## [Aim of the task]
Give only the number of lines in these records that contain the word "Given".

==== Extracted material ====

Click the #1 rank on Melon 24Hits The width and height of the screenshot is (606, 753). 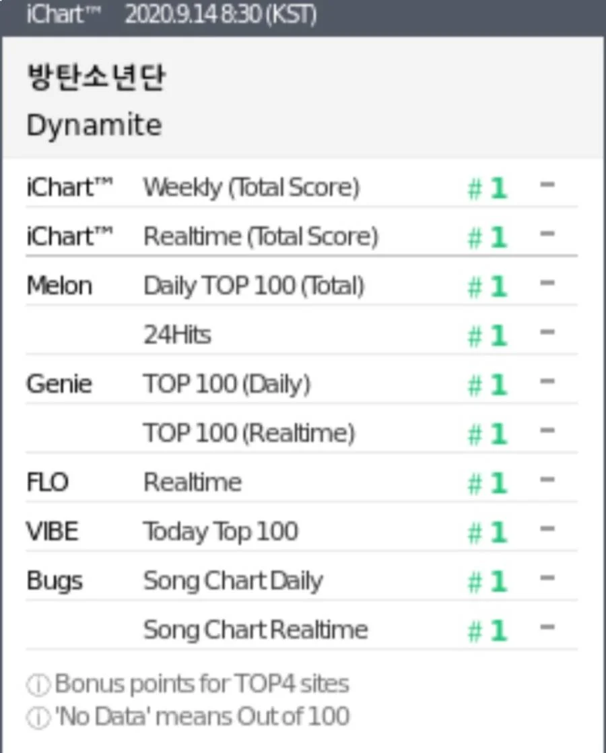click(x=488, y=335)
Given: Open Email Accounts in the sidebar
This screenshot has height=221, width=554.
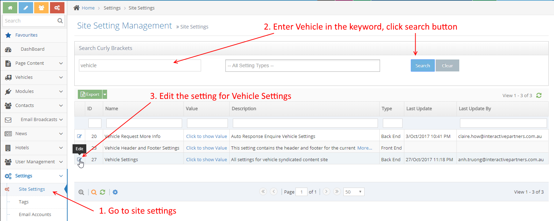Looking at the screenshot, I should (x=35, y=215).
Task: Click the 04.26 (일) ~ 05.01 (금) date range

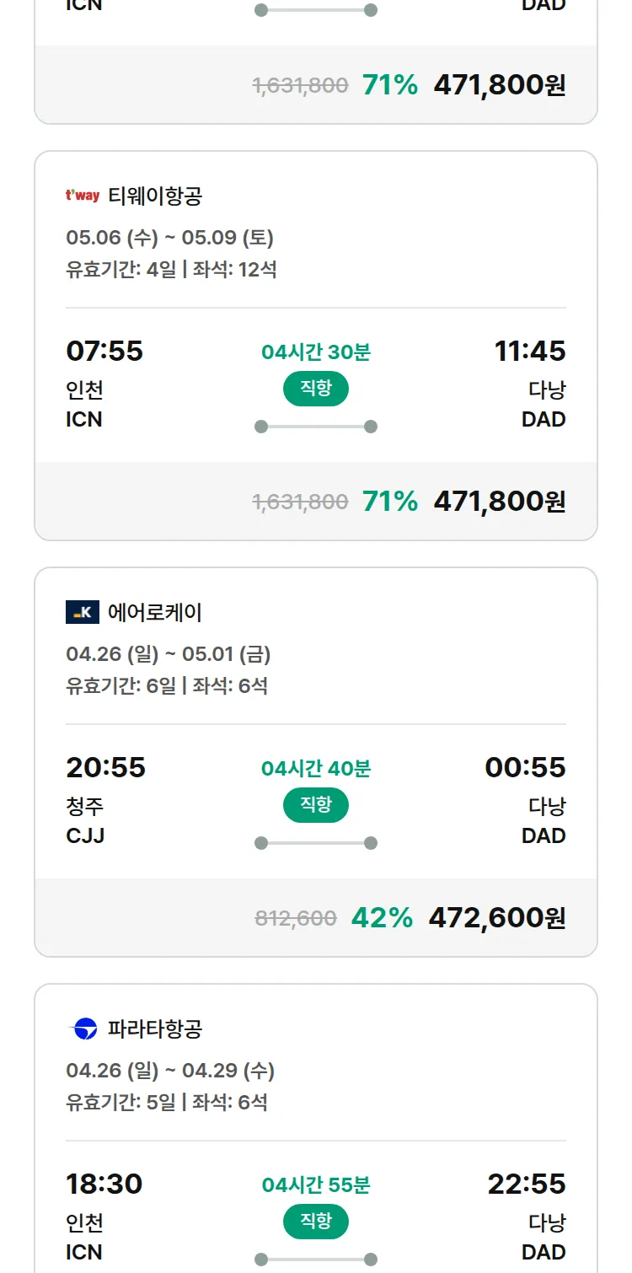Action: click(169, 654)
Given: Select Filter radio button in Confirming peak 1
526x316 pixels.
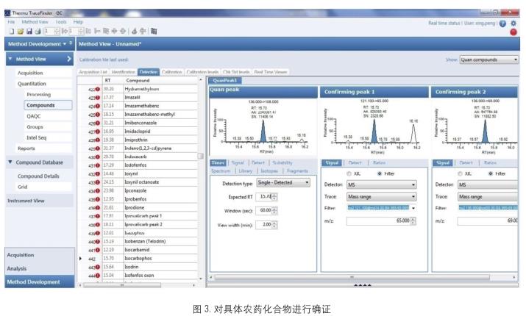Looking at the screenshot, I should click(380, 173).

====

## [Result of this task]
2